The first memory I have of dressing up is in second grade when my mother attempted to transform me into a gypsy by layering me in multiple scarves, an oversized skirt, and a multicolored blouse. She added several fake gold necklaces and too many coats of dark black mascara and red lipstick. “What am I?” I remember asking her and she told me a gypsy, which meant nothing to me nor to any other second grader dressed as Superman, Barbie, and a witch. It was totally an immigrant take on costumes, but I give her credit for even playing along. I mean, it’s a ridiculous concept to dress up in costumes and beg for candy.
In eighth grade, I was at the apex of my coolness and threw a Halloween party in my wood paneled-lined basement. I was a mime (funny how I ended up marrying a professional clown) but the costume contest winner was a bag of jellybeans, made up of multicolored balloons inside an enormous clear garbage bag. Now I’ve seen it replicated for 30 years and it seems outdated, but at the time I thought it was unique as heck. Someone came as a bunch of grapes, which their mother painstakingly sewed and she looked exactly like a character from the Fruit of the Loom underwear commercials. I remember a cowgirl, a Cleopatra, a cat.

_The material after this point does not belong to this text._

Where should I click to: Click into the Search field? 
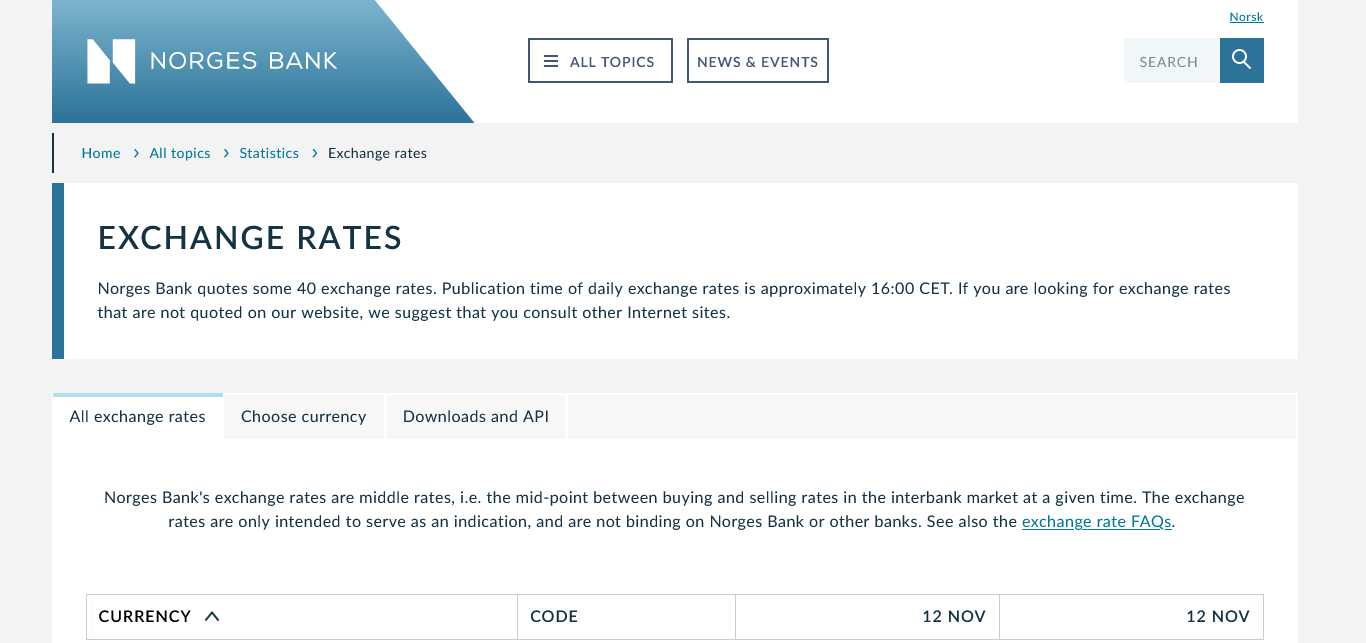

It wasn’t until after college while living in New York City that the sexy Halloween costumes began to take root. There was a sexy version for every typical costume: a sexy pirate, a sexy devil, a sexy police officer and lines around the block formed to get into at Ricky’s Drugstore which turned out to be a costume wonderland for two months of the year.
One year my sister and I were sexy mummies together; we ripped up white pillowcases and wrapped ourselves sloppily, leaving gaps of skin. It was my first Halloween post divorce and the only white shoes I owned which went with the mummy costume were my wedding shoes. There was a certain irony to walking around in those shoes for the second time in my life, on a flirtatious holiday, scantily clad. There wasn’t much thought or emotion put into the shoes; it was merely a matter of convenience and practicality. Also, I paid $200 for those Stuart Weitzmans, I was thrilled to lower the price-per-wear on them.
Another year my sister and I went to Las Vegas for Halloween and we bought the smallest costumes we felt comfortable wearing. They provided slightly more coverage than a one-piece bathing suit; but only slightly. We thought we were rebellious but we were more covered than 90% of the female costume wearers.
As a mom, I have a newfound perspective on Halloween. Even though I’m married to a performer, and we love the opportunity to don a couple costume, the holiday has become all about the kids. They pick a costume and we work a cast of supporting characters around them. Last year it was Inside Out; my daughter was Joy, I was Disgust, and my husband was Bing Bong. This year, it’s Alice in Wonderland. I am, quite appropriately, the Queen of Hearts, my daughter is Alice, and my husband is The Mad Hatter.
I’m sure there will be a period when our kids are all done dressing up but we continue on – or else maybe they’ll be just like us, forever embracing the last day of October to spend a day being someone else and eat candy.